Le grand Eric Roman, Prix Nobel de Médecine pour ses travaux sur l'onchocercose, une maladie parasitaire aussi appelée cécité des rivières, s’est laissé convaincre, à l’occasion d’une tournée présidentielle en Afrique, de revenir sur les lieux de son enfance, à la frontière entre Cameroun et Centrafrique, pour s’y prêter à un reportage réalisé pour Grand Magazine par Irène, une jeune journaliste, et Ben Ritter, un photographe de renom.


Le voyage, qui ne doit durer que deux jours et deux nuits, a pour destination Petit-Baboua, à peine une bourgade autrefois rassemblée autour d’un hôpital de brousse et d’une léproserie tenue par des religieuses belges.
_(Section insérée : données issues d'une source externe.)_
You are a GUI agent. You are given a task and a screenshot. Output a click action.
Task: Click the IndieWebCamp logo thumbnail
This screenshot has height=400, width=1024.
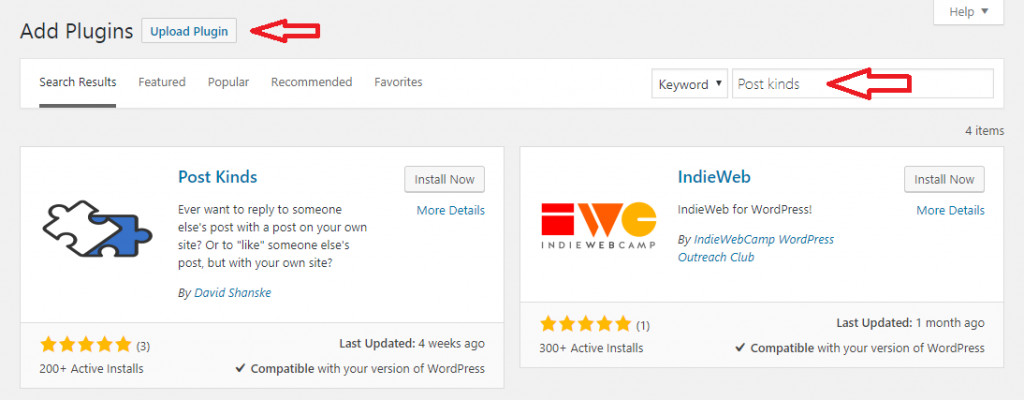(x=599, y=225)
C’est là qu’entre douze et quinze ans, le scientifique aujourd’hui presque septuagénaire a vécu auprès de son père médecin-capitaine, ancien engagé des guerres coloniales : un homme traumatisé et violent qui lui a mené une vie si dure que l’adolescent avait sauté avec soulagement sur l’occasion de ses études pour revenir seul en France.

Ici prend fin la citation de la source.